凛には皮肉な態度を取ってはいたが、家事をすると心が落ち着くのは死んでも変わらない性分だ。
「アーチャーさ~ん!」
そんな穏やかな時間は、儚く終わった。
聞き覚えのある声に、エミヤは眉を顰めながら答える。
「もはや驚くまいと思っていたが、私の予想を上回る存在を失念していた。
──なぜ君がここに居る、B B」
顔だけで判断すれば、かつての後輩の姿が重なる。全貌は黒コートを羽織った生徒に見えるし、なぜか教師にも見える。
SE.RA.PHのAIにして、月の裏側に岸波白野達を引きずり込んだ黒幕、サクラ迷宮の主である少女がそこにいた。最後の最後に改心したような様子で、立香を救うために消えたはずだった。
そんなB Bは、面白そうな玩具を見つけた子供のようにはしゃいでいる。
「えぇ~……まさかの塩対応にB Bちゃんも苦笑いを浮かべちゃいますよ。折角センパイに居場所を聞いてわざわざ足を運んだんだから光栄に思ってください。
それ以前に、アナタがそれを言いいますか
少女はエミヤの警戒など、どこ吹く風と言わんばかりに振る舞っている。気を悪くする必要すらないのだろう。

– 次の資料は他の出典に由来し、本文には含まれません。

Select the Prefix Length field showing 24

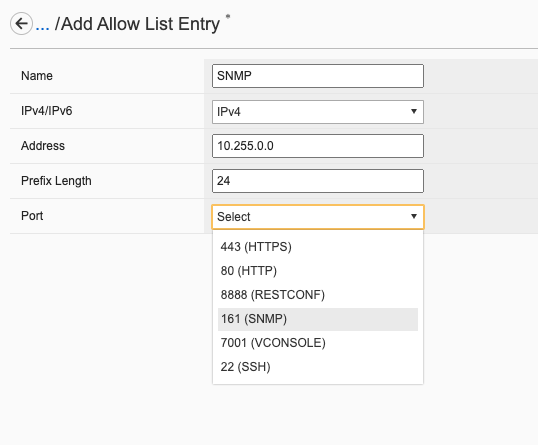coord(318,181)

「希望に添えないようで残念だが、異常事態に応対した経験はそれなりにあってね。端的に結論付けるならば、慣れだ。
それで、質問の答えを聞かせてもらおうか」
「……その様子だと、アレは覚えていないみたいですね」
一瞬だけ観察するような視線をエミヤに向けると、B Bは小さく呟いた。
「それはそれとして……黒幕系後輩兼観測者たるB Bちゃんに不可能はないので~す」
その直後に、飄々とした態度で胸を張る。切り替えの早さは、彼女の特徴だ。
エミヤは訝しげな表情を見せるだけで、追及はしてこなかった。最初の方は聞かれていないようだったが、仮に聞かれていても意味が理解できない以上、問題は無い。
一方のエミヤは、B Bの怪しい態度に疑わしい視線を未だに送りながら、厄介な人物に目を付けられたものだと、立香の運の無さに同情していた。

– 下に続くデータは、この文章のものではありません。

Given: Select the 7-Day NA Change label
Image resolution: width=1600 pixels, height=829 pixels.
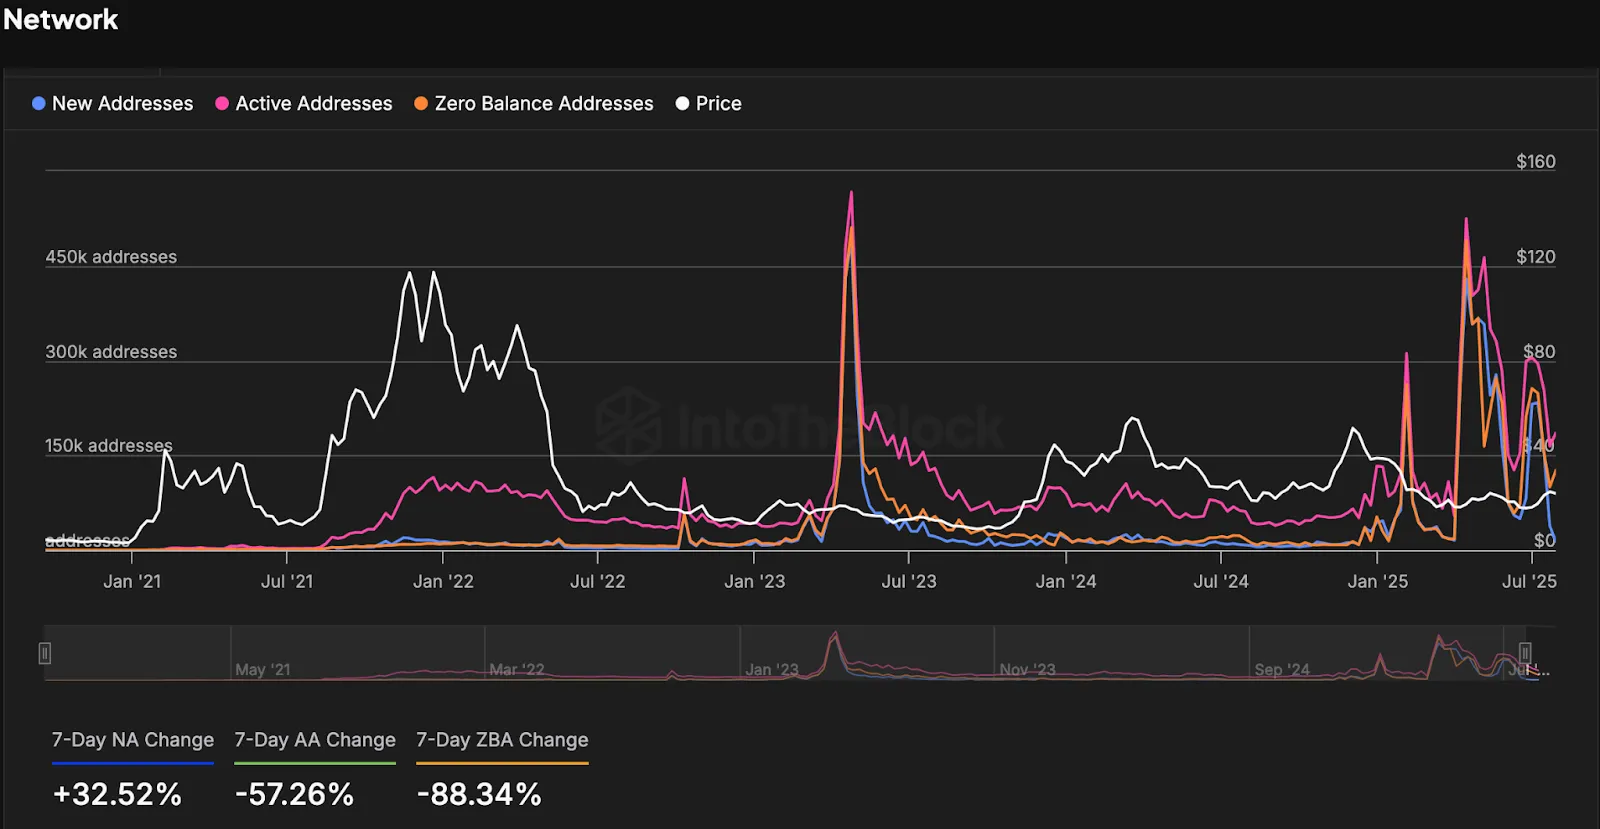Looking at the screenshot, I should tap(133, 740).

これまでの経験から、B Bは敵としても味方としても恐ろしい女であると理解している。だが、そんな相手に一定の友好関係を築ける立香は、白野と同様に大したものだと感心もしている。
「結果はおおよそ分かってはいたが、正直に答えるつもりは無いという事か。今はそれで妥協しよう。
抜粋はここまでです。